第13話 先生の涙
葉月先生が、泣いているように見えた。
私はいつものように、近道を通って庭に回った。先生の姿が見えたから、声を掛けようと思ったの。そうしたら、先生が縁側に座って、少し眼鏡を上げて目をこすっているのが見えた。
え、先生、泣いてる?
そのまま立ってたら、先生が私に気付いて
「あ、りっちゃん。いらっしゃい」
って、いつものように笑ってくれたんだけど、どこか哀しそうで。
お茶を取りにいってくれた先生を見送って座ろうとしたら、縁側の下にキアゲハが動かなくなっているのを見つけた。
あ、先生、この姿を見てたんだ。
このキアゲハさんは、ずっと先生の家で暮らしてた特別な蝶々。
いつもナミアゲハさんと、なかよくひらひら遊んでいたよね。
先生はいつだってやさしいんだ。倒れている虫に手を差し伸べようとする。
こうして失われた命に向かって、そっと涙を流している。きっと、いつもは一人で見送っているんだろうな。
先生が 戻って来たので
「ね、先生。お墓作ってあげたい」
って言ったら、先生は黙ったまま、首を横に振った。
でも、このままだとキアゲハさんはどうなっちゃうの。
しばらくしたら、ありたちがキアゲハさんを運んでいくの。
私があわてて手を出そうとしたら、先生が私の腕をぐっと掴んで、「そのままにしておきましょう」って言うんだ。
「生き物は自分の死を無駄にしません」
そう言って、目を逸らさずにキアゲハさんの行先を見守っている。
「食物連鎖として、次の命に引き継いでいくんですよ」
私はその言葉で涙があふれてきてしまって、声をあげて泣いてしまった。
先生だってさっきまで泣いてたのに。
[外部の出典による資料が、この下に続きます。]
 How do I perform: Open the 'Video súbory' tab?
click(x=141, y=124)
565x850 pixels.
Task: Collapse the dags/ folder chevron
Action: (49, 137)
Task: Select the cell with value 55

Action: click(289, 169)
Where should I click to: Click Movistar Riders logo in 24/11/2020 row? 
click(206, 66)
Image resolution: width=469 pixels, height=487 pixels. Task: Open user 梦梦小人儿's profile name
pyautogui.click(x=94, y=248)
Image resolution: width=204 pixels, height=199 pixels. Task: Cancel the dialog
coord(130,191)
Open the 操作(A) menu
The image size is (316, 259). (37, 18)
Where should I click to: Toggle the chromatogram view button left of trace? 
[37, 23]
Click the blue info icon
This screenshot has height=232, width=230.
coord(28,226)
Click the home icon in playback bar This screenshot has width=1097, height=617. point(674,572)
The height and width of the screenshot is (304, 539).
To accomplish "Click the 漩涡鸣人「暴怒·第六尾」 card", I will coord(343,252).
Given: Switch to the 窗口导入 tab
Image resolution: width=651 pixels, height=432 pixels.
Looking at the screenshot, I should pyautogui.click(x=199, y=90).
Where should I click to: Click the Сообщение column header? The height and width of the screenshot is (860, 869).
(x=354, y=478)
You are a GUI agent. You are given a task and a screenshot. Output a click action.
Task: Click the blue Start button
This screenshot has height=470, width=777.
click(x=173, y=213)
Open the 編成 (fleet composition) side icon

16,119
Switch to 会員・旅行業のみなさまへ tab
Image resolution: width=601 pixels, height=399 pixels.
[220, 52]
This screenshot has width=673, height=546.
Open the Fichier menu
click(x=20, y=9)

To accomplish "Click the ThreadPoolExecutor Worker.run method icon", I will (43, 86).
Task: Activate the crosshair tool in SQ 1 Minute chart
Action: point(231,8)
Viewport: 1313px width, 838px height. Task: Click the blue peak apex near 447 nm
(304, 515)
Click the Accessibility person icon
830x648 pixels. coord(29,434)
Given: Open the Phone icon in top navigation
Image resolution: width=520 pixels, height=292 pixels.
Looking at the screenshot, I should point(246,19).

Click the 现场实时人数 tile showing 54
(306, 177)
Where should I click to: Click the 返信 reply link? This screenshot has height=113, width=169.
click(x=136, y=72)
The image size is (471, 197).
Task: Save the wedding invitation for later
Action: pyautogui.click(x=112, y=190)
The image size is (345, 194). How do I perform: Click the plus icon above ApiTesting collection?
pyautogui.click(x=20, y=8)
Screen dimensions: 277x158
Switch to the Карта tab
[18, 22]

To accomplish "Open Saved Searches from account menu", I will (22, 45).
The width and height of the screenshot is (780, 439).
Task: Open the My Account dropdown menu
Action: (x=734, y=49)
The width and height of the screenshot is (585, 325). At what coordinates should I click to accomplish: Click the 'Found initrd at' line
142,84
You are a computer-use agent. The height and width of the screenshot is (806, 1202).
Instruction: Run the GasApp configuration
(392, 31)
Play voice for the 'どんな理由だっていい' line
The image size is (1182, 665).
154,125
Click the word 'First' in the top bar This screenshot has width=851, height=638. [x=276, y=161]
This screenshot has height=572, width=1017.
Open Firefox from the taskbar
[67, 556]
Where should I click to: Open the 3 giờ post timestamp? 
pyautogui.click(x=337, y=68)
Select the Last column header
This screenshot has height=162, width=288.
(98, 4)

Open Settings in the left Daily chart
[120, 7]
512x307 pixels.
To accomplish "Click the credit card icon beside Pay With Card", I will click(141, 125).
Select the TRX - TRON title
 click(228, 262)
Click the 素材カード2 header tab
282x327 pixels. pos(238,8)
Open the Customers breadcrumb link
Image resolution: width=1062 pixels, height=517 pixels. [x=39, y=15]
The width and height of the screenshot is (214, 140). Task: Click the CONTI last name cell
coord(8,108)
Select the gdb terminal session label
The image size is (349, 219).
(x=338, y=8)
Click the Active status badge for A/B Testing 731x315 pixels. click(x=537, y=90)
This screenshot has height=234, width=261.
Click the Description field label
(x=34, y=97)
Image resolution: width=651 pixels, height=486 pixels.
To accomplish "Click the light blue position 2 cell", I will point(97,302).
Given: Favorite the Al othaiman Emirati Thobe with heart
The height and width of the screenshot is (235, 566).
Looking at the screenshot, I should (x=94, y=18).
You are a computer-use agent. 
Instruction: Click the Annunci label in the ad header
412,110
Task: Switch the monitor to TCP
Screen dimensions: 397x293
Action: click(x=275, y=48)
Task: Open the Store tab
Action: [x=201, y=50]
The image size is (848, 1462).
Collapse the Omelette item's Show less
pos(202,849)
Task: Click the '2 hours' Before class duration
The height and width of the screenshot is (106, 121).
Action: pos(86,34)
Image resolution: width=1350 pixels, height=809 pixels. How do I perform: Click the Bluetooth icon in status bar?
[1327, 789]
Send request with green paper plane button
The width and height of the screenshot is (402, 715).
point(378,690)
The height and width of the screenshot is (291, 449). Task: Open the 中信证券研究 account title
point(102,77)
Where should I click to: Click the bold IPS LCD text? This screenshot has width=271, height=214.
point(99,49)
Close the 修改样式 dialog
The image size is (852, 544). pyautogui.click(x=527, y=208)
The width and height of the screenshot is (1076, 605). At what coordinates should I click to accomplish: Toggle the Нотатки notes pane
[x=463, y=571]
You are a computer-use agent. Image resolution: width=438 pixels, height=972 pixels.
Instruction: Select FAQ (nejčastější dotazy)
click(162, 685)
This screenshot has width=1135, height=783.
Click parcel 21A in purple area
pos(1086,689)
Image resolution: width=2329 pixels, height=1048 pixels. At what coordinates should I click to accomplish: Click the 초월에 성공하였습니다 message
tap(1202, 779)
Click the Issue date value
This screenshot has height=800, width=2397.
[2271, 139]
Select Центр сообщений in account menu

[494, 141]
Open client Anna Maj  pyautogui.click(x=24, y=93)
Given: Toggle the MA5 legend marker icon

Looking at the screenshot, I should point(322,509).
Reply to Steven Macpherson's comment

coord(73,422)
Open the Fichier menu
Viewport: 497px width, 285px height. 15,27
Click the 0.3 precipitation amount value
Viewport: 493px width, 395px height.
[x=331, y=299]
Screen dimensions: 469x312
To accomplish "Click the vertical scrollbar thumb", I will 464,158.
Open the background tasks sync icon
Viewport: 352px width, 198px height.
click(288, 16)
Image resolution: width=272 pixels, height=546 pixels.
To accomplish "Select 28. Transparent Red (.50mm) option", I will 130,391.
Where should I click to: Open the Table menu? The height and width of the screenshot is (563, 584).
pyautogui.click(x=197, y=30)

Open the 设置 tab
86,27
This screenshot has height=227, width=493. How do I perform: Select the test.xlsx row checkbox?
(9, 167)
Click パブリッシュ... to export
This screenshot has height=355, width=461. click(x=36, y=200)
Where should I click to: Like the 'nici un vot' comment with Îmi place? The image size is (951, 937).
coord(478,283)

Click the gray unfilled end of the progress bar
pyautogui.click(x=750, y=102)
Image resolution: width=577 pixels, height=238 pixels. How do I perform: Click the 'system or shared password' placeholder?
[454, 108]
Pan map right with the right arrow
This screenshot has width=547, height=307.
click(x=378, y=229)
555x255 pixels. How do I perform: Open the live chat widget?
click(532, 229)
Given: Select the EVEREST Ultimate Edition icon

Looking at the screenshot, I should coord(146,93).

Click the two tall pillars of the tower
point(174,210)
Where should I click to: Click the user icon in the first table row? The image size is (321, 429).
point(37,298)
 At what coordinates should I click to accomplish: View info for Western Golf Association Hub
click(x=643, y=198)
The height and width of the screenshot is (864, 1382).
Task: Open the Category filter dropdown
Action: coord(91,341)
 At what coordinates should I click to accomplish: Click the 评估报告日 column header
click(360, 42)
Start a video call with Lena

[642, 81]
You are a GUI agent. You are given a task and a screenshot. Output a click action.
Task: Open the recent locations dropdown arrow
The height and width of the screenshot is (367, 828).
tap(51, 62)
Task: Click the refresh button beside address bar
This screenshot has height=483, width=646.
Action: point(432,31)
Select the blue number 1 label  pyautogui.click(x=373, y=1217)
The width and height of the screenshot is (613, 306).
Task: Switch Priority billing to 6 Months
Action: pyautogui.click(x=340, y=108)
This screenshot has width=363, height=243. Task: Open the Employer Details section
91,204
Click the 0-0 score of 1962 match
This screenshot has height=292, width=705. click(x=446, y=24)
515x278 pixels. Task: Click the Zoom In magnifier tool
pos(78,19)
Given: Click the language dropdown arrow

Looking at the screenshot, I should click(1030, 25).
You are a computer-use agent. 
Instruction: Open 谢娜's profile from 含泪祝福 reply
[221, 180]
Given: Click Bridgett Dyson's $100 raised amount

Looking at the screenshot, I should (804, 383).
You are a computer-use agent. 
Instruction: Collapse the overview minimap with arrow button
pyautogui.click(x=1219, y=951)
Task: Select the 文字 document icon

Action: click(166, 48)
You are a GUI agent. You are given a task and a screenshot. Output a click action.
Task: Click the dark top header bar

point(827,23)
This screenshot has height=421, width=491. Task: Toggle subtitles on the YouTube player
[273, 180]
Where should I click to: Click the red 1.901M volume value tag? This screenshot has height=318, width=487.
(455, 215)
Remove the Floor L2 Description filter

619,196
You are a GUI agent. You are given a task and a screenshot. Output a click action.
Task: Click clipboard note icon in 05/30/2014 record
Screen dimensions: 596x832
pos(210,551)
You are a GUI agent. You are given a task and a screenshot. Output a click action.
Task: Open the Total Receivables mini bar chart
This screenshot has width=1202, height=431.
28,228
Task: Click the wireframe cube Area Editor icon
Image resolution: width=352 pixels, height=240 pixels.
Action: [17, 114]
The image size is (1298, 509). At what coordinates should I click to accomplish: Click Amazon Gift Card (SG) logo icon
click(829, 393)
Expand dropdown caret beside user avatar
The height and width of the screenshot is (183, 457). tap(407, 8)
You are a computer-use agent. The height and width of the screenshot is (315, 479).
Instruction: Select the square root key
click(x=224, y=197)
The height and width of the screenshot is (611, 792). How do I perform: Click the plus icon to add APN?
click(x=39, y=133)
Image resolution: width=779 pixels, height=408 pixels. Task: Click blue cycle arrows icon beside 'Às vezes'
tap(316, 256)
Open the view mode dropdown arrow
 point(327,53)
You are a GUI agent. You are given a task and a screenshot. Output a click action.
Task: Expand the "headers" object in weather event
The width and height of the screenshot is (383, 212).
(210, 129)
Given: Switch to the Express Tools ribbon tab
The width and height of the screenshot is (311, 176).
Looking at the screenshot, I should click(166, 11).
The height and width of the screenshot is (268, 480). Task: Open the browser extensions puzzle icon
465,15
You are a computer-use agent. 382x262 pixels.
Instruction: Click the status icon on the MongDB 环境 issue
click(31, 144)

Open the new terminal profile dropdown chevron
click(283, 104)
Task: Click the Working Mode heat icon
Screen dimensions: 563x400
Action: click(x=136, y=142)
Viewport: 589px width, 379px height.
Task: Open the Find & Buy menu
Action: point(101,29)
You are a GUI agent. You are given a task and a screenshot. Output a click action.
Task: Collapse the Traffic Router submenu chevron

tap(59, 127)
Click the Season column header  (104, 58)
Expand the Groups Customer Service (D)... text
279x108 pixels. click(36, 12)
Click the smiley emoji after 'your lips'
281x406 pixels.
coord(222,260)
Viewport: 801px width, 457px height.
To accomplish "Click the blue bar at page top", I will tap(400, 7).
いちばん悲しいはずなのに。
姿が見えなくなって、日も暮れて、私はぼんやり縁側に座っていた。
先生が手渡してくれたお茶を飲んだら、ふとため息が洩れた。
*
この前、庭の草でジャンプをしていたショウリョウバッタ。
あの小さな子は、どのくらいの命を約束されて生まれたのだろう。
いつ、この世から去ってしまうのだろう。
そんなの人間だってわからないのにね。
私は中学生だから、まだまだ生きていくのがあたり前のように思ってるけど、人の命がどのくらいあるかなんて、誰にもわからないんだ。
ひまわりがまっすぐ立っている。
散りゆく命がある一方で、大きく花を咲かせる命が輝く。もちろん、こちらも永遠に続くわけではないって、わかっている。
いくつもの命が存在している庭を見て、去っていく命を惜しんで涙を流した日があったことを、先生の隣で見つめたことを、忘れたくない。
この庭にも、夏が終わる気配がしている。